*** Opening Exercise materials ***

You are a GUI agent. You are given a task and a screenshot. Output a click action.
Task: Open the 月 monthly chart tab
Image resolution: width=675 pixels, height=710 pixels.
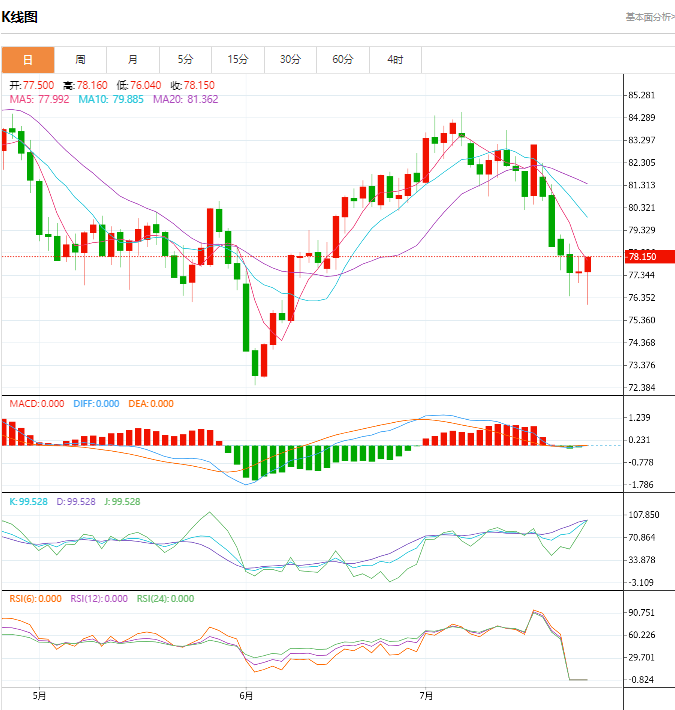point(133,60)
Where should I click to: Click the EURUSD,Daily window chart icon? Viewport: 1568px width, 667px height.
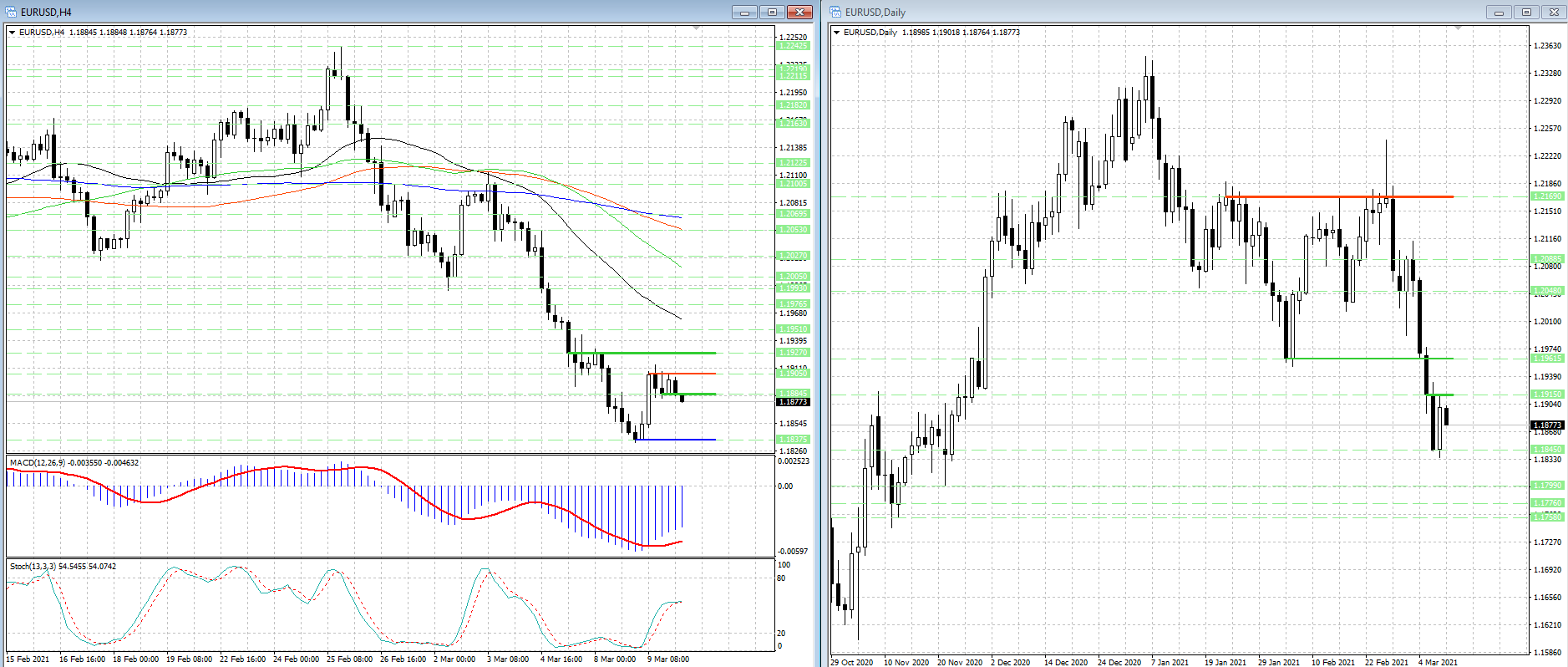tap(835, 12)
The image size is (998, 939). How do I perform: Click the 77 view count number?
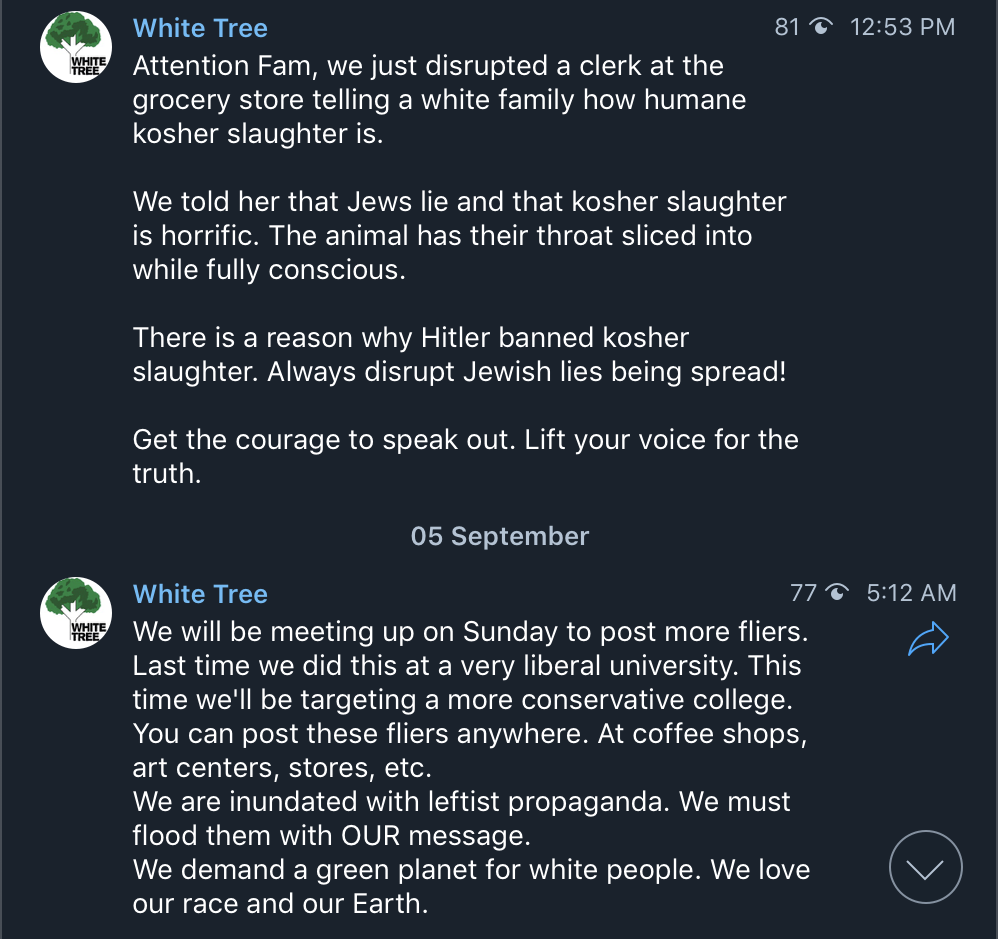(x=803, y=593)
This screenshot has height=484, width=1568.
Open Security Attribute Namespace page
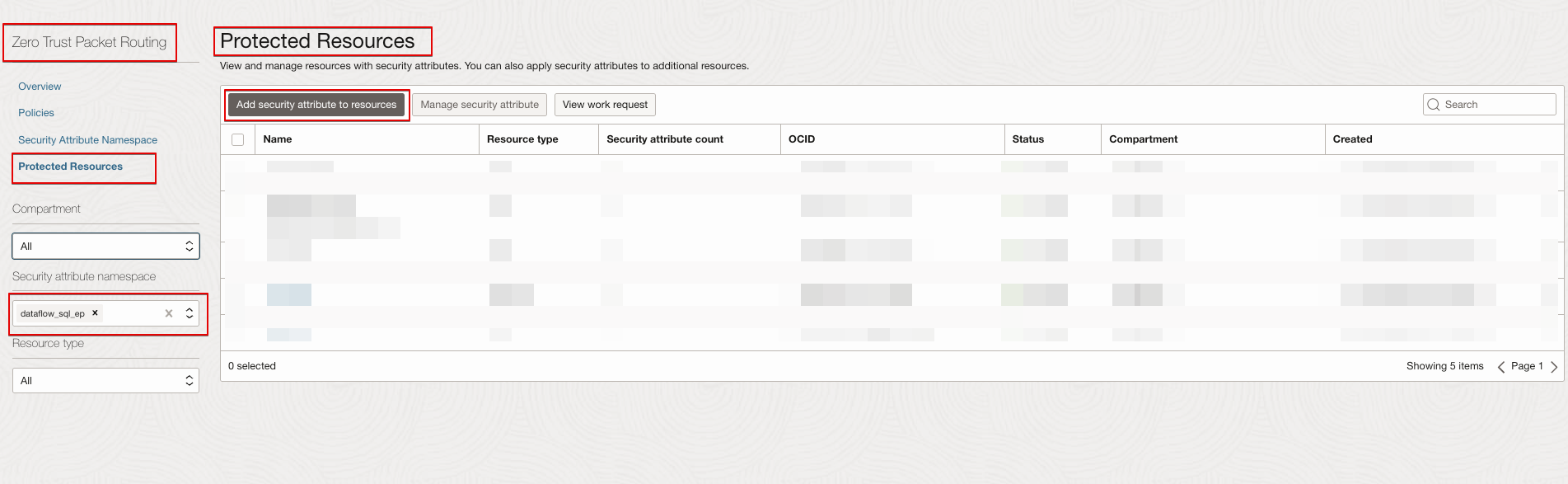[87, 140]
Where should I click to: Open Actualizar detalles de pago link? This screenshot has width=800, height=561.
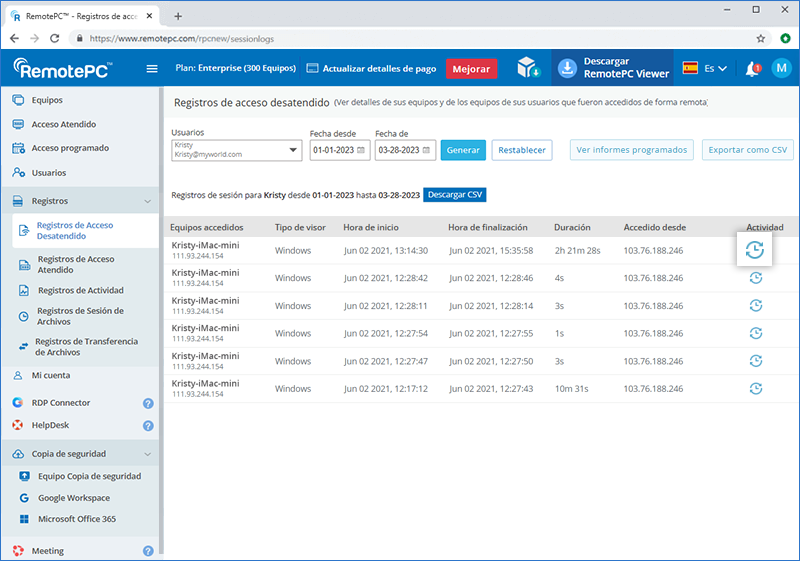point(371,69)
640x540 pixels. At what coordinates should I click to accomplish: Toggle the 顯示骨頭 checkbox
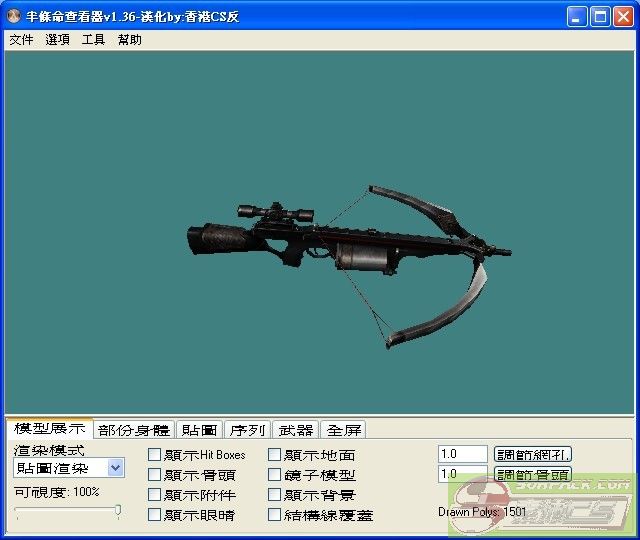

*** Closing Exercise materials ***

--- What this task involves ---
Without the pictures, restate all the entries above exactly.

--- Exercise result ---
You are a GUI agent. You are given a task and a screenshot. Output a click action.
Task: Open the 月 monthly chart tab
Image resolution: width=675 pixels, height=710 pixels.
point(133,60)
Where should I click to: Click the EURUSD,Daily window chart icon? Viewport: 1568px width, 667px height.
tap(835, 12)
The image size is (998, 939). How do I perform: Click the 77 view count number?
(x=803, y=593)
This screenshot has height=484, width=1568.
Open Security Attribute Namespace page
[87, 140]
Where should I click to: Open Actualizar detalles de pago link? This screenshot has width=800, height=561.
point(371,69)
640x540 pixels. At what coordinates should I click to accomplish: Toggle the 顯示骨頭 checkbox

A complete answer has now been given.